Olivier Chastel, President-in-Office of the Council. – (FR) Although I understand that runaway inflation poses a number of problems and that, should this inflation continue, several financial mechanisms would need to be readjusted, I can only tell you that as Greece is a member of the euro area, it shares responsibility with the other Member States for ensuring the euro area is stable, and that Greece’s economic policy, just like that of any other Member State, is an EU-wide concern. All Member States are supposed to conduct sound national policies, in accordance with the Stability and Growth Pact and the broad economic policy guidelines. Greece should therefore assume responsibility for dealing with these issues effectively, so as to reduce the risk of jeopardising the proper functioning of the monetary and economic union.
President. – Question 6 by Laima Liucija Andrikiene (H-0368/10)

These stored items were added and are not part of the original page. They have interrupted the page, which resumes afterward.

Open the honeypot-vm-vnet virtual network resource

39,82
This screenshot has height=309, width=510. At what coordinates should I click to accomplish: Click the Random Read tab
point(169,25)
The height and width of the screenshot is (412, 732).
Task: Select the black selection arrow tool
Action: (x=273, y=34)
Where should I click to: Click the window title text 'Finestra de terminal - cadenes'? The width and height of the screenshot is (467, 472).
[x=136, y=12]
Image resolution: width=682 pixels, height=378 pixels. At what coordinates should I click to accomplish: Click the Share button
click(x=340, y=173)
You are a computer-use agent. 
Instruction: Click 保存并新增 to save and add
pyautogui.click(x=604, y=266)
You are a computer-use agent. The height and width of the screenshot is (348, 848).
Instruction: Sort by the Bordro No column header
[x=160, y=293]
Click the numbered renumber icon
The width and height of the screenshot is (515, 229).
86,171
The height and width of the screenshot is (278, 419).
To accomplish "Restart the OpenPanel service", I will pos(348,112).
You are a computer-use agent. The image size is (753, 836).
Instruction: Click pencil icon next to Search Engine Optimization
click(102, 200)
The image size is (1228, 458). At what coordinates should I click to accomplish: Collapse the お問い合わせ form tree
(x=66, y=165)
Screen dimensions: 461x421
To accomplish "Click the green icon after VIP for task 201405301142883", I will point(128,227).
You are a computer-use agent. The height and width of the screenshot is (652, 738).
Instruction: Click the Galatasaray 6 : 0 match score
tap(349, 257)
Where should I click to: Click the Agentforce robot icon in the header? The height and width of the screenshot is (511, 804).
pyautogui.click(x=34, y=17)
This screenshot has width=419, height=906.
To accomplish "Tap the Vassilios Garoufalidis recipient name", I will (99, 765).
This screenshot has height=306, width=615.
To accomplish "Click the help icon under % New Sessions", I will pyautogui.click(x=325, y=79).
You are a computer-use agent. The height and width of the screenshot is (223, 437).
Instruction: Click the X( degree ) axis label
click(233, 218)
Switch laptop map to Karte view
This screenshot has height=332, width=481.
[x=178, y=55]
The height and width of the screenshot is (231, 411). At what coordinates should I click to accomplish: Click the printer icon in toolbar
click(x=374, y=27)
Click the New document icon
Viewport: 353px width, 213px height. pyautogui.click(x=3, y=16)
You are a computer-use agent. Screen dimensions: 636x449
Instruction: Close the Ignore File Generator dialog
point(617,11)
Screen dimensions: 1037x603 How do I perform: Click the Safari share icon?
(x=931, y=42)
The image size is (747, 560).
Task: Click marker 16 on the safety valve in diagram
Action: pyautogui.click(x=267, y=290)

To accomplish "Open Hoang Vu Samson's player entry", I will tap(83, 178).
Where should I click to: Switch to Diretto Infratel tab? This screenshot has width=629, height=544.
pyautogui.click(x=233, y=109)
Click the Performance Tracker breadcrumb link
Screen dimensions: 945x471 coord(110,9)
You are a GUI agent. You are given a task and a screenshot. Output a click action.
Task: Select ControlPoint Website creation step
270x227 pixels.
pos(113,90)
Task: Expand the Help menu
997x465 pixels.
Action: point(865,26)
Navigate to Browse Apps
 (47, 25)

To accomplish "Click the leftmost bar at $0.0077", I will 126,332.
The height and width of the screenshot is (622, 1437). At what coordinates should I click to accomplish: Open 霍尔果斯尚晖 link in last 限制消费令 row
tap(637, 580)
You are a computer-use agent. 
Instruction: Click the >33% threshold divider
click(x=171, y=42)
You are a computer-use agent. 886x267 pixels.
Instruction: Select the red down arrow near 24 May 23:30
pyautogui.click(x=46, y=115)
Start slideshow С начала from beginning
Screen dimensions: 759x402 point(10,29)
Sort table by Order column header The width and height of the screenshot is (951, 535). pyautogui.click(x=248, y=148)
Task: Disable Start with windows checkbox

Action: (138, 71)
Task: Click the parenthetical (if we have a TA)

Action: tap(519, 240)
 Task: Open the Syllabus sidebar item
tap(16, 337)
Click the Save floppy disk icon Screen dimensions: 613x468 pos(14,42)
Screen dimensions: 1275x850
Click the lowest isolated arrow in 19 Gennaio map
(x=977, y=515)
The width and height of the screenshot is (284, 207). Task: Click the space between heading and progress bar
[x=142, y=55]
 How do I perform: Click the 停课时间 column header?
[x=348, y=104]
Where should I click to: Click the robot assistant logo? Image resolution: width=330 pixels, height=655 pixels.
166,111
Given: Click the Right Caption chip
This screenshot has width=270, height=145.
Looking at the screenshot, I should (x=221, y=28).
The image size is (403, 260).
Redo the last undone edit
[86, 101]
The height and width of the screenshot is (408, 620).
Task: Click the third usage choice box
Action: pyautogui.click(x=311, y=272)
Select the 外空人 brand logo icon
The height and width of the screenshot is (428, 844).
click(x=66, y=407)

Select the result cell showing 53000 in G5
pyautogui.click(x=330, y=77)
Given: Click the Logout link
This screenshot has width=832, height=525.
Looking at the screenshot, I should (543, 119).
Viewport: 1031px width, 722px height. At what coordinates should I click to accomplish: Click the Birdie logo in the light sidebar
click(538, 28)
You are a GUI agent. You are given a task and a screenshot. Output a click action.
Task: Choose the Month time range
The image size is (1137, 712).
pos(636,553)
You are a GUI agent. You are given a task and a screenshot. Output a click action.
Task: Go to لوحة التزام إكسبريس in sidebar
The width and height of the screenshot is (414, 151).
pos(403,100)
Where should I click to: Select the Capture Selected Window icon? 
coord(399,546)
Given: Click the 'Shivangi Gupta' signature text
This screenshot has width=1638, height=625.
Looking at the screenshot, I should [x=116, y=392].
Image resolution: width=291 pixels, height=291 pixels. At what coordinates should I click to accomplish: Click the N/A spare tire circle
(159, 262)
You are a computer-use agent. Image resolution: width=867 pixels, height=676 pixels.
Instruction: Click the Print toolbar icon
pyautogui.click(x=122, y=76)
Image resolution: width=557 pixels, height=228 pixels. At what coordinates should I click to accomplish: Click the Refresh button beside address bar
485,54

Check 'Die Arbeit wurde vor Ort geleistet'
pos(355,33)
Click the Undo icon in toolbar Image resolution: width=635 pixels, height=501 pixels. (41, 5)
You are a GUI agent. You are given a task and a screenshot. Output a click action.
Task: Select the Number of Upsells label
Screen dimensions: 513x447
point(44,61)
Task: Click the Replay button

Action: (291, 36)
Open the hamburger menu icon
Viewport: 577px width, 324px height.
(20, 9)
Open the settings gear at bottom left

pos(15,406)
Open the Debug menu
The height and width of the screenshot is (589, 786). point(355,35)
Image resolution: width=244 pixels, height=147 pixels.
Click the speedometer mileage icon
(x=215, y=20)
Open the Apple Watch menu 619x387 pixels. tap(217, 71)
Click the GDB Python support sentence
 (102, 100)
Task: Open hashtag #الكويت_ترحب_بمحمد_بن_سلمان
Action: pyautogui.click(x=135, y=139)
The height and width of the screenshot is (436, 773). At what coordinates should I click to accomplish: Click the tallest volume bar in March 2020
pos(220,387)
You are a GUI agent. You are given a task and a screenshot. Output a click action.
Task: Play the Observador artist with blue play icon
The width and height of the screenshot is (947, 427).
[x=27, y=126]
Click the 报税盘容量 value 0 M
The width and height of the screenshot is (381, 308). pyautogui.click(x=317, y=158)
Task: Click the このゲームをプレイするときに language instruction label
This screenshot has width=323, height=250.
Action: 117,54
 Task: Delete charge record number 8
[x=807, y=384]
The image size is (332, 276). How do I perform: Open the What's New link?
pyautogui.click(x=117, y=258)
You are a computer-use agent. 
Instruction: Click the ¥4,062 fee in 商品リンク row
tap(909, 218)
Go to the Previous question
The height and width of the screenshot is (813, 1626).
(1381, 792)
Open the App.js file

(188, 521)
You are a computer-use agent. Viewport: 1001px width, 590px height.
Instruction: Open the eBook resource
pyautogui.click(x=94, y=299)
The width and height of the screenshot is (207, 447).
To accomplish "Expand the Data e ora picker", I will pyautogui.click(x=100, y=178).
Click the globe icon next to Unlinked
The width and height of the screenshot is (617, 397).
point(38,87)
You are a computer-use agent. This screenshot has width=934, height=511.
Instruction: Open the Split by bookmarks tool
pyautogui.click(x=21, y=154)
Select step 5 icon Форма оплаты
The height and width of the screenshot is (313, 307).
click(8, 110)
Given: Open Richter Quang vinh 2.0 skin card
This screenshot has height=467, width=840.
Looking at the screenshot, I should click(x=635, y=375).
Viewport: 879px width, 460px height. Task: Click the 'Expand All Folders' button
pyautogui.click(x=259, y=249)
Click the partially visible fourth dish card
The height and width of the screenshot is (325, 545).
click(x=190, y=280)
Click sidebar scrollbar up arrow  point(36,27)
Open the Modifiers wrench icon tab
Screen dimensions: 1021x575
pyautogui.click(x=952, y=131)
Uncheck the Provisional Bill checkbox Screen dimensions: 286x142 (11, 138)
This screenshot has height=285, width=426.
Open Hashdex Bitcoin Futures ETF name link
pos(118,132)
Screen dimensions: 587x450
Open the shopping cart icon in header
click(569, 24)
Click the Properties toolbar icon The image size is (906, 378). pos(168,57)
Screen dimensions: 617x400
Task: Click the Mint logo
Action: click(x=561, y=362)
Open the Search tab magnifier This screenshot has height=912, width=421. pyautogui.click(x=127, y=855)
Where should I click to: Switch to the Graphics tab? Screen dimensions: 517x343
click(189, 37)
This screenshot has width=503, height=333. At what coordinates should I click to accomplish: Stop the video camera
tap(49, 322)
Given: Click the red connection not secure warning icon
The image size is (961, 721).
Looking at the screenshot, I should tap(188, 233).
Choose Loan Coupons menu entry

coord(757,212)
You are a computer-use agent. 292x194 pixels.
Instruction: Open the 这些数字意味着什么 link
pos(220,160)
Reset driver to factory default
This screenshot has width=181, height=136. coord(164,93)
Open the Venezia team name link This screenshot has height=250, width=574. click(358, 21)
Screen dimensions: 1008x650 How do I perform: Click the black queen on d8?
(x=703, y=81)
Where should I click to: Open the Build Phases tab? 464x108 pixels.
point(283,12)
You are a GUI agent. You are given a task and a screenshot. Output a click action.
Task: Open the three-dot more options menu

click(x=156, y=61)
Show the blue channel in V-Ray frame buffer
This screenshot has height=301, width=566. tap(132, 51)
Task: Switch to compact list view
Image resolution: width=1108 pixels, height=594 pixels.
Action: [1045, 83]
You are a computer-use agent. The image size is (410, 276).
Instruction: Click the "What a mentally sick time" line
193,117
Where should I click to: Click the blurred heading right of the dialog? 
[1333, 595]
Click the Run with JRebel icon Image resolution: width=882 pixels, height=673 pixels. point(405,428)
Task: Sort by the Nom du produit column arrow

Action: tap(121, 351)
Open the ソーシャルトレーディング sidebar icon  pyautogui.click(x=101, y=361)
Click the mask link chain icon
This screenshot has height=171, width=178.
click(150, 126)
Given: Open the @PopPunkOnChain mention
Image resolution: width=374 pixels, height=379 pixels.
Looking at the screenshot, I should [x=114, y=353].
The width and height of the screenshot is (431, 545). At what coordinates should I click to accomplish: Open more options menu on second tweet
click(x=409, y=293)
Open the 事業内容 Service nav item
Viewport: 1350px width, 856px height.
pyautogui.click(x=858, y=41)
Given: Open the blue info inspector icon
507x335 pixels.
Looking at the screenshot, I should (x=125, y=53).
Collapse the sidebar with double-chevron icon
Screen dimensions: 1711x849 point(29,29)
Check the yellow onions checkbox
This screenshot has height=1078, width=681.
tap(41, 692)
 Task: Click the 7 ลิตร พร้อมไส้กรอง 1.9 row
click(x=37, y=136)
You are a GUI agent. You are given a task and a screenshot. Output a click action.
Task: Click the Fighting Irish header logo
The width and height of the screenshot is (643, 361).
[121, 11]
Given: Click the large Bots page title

Subject: Priorities of the Belgian Presidency regarding the UN and its bodies
What are the priorities of the Belgian EU Presidency with regard to the UN in general and the UN HRC in particular? Have the representations of the EU Council and the European Commission in Geneva already merged or is the process still in progress?
Olivier Chastel, President-in-Office of the Council. – (FR) In preparation for the 65th United Nations General Assembly, the Council, at its meeting of 14 June 2010, adopted the European Union’s priorities.
I wish to point out that following the entry into force of the Treaty of Lisbon, the High Representative for Foreign Affairs and Security Policy represents the Union on matters relating to the Common Foreign and Security Policy within international organisations.
The priorities adopted by the Council focus on the following themes.
First of all, promoting a stronger United Nations – the European Union will contribute to building a strengthened multilateral system, in particular, by improving the representation, transparency, responsibility, efficiency and effectiveness of the United Nations.
The second priority will be to contribute towards international peace and security. The European Union plans to raise the profile of its positions and contributions in terms of crisis management within the relevant United Nations bodies, in particular, at the Security Council.
The third priority theme will include the environment and sustainable development, in particular, with the aim of achieving the Millennium Development Goals.
The fourth priority concerns human rights. Ever since its inception, the European Union has always been one of the staunchest defenders of human rights and one of the most prominent players in the United Nations system in this area. The European Union will actively encourage the integration of human rights in all aspects of United Nations activity, by reaffirming that human rights are inextricably linked to the UN’s other objectives in terms of security and development.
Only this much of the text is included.